[[ Stored data, beginning ]]

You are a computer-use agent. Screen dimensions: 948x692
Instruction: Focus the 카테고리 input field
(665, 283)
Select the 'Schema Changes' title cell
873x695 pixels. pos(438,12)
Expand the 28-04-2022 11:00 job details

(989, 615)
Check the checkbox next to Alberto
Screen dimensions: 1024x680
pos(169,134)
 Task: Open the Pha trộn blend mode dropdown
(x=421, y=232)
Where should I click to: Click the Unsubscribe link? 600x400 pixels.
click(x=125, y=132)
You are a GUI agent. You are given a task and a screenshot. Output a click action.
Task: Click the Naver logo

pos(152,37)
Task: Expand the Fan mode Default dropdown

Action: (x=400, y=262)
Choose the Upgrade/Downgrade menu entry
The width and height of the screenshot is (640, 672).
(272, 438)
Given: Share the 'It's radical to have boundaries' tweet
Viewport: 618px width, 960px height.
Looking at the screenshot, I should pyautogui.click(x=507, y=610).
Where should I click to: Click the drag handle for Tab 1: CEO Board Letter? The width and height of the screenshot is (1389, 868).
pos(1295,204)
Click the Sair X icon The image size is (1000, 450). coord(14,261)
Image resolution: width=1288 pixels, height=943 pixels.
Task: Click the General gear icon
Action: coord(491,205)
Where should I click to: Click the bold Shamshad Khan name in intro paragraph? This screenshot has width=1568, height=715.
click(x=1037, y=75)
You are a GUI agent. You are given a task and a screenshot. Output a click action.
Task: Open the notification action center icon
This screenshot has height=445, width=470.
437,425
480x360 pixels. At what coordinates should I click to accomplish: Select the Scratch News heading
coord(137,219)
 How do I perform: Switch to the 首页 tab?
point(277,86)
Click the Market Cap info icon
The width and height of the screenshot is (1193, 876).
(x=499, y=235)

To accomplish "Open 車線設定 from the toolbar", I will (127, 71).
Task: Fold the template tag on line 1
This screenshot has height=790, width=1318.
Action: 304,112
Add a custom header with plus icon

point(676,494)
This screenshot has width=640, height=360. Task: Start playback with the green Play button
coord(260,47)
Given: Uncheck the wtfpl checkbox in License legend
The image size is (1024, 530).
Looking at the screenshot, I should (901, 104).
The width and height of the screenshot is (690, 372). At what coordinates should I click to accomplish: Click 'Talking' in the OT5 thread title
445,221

[[ Stored data, end ]]

**Task objective:**
Give back each line above exactly as written.

**Written solution:**
You are a computer-use agent. Screen dimensions: 948x692
Instruction: Focus the 카테고리 input field
(665, 283)
Select the 'Schema Changes' title cell
873x695 pixels. pos(438,12)
Expand the 28-04-2022 11:00 job details

(989, 615)
Check the checkbox next to Alberto
Screen dimensions: 1024x680
pos(169,134)
 Task: Open the Pha trộn blend mode dropdown
(x=421, y=232)
Where should I click to: Click the Unsubscribe link? 600x400 pixels.
click(x=125, y=132)
You are a GUI agent. You are given a task and a screenshot. Output a click action.
Task: Click the Naver logo

pos(152,37)
Task: Expand the Fan mode Default dropdown

Action: (x=400, y=262)
Choose the Upgrade/Downgrade menu entry
The width and height of the screenshot is (640, 672).
(272, 438)
Given: Share the 'It's radical to have boundaries' tweet
Viewport: 618px width, 960px height.
Looking at the screenshot, I should pyautogui.click(x=507, y=610).
Where should I click to: Click the drag handle for Tab 1: CEO Board Letter? The width and height of the screenshot is (1389, 868).
pos(1295,204)
Click the Sair X icon The image size is (1000, 450). coord(14,261)
Image resolution: width=1288 pixels, height=943 pixels.
Task: Click the General gear icon
Action: coord(491,205)
Where should I click to: Click the bold Shamshad Khan name in intro paragraph? This screenshot has width=1568, height=715.
click(x=1037, y=75)
You are a GUI agent. You are given a task and a screenshot. Output a click action.
Task: Open the notification action center icon
This screenshot has height=445, width=470.
437,425
480x360 pixels. At what coordinates should I click to accomplish: Select the Scratch News heading
coord(137,219)
 How do I perform: Switch to the 首页 tab?
point(277,86)
Click the Market Cap info icon
The width and height of the screenshot is (1193, 876).
(x=499, y=235)

To accomplish "Open 車線設定 from the toolbar", I will (127, 71).
Task: Fold the template tag on line 1
This screenshot has height=790, width=1318.
Action: 304,112
Add a custom header with plus icon

point(676,494)
This screenshot has width=640, height=360. Task: Start playback with the green Play button
coord(260,47)
Given: Uncheck the wtfpl checkbox in License legend
The image size is (1024, 530).
Looking at the screenshot, I should (901, 104).
The width and height of the screenshot is (690, 372). At what coordinates should I click to accomplish: Click 'Talking' in the OT5 thread title
445,221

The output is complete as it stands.